Market Value and Appeals

home with price tagHow Your Home's Market Value Is Determined

Establishing property values requires careful valuation of every house and a scientific knowledge of the overall housing market year by year. There are four major steps to establishing accurate assessments:

  1. About every fifth year an appraiser views your property, inside and out.
  2. The appraiser gathers information on property characteristics that affect market value, such as size, age, quality, and accessory structures.
  3. An assessor analyzes actual sales of property in the city, reviewing last year’s open market sales to determine the sale price of similar properties.
  4. The property characteristics are entered into a computer appraisal system, and information is updated to reflect market trends and the value of each property.

The City of Golden Valley contracts with professionals from Hennepin County to appraise the market value of your home.

The market value estimated by the assessor should be very close to the amount the property would sell for if placed on the open market. (State law defines the market value of a house as “the usual selling price at the time of assessment.”)

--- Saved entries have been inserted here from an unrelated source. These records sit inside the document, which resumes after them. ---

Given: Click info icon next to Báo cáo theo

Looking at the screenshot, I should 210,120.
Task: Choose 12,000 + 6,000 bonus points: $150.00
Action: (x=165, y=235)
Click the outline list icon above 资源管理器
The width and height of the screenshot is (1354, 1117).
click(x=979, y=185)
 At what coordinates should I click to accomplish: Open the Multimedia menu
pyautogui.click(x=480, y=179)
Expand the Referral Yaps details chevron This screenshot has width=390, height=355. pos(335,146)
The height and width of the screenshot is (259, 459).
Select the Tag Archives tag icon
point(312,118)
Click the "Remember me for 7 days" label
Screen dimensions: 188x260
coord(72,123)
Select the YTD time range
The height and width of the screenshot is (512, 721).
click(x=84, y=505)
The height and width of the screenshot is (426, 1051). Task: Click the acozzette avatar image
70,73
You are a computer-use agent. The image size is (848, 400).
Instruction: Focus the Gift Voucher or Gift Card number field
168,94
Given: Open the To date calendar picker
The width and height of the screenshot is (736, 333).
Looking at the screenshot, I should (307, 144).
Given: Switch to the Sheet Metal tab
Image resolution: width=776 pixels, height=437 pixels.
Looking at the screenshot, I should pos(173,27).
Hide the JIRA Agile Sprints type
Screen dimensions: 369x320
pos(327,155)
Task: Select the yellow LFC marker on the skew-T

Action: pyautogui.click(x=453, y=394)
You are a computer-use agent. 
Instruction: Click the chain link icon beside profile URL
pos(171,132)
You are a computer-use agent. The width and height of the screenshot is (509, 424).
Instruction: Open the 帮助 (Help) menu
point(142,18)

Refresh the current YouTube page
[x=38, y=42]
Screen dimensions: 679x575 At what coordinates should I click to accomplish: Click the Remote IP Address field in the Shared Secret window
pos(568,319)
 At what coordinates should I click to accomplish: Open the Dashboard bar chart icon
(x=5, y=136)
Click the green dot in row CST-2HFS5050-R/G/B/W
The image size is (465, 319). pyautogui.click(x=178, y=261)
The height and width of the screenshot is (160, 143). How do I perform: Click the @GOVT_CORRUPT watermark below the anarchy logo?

The value and classification of real estate must be established by Jan 2 every year. The Jan 2 assessment establishes the basis for the following year’s property tax. For example, the value and classification on Jan 2 of the current year is used to calculate the tax payable the next year. Hennepin County then mails property valuation notices in March. You may appeal if you disagree about the assessed value of your home.

Steps to Appeal

If you disagree with the City’s value assessment of your property, follow these steps for appeal (as established by Hennepin County):

  1. Talk to your assessor. Call the number listed on the valuation notice you receive in mid-March and discuss your concerns and sales information. If you can’t resolve the problem, move to step two.
  2. Attend the Board of Appeal and Equalization (Open Book style) meeting held at the end of April at City Hall. Appeal in person, by letter, or by designated representative. Tell assessors ahead of time you will be attending the meeting so they can bring the appropriate information. If the problem is not resolved, move to step three.
  3. Attend the County Board of Appeal and Equalization, which meets in June. Appeal in person, by letter, or by designated representative.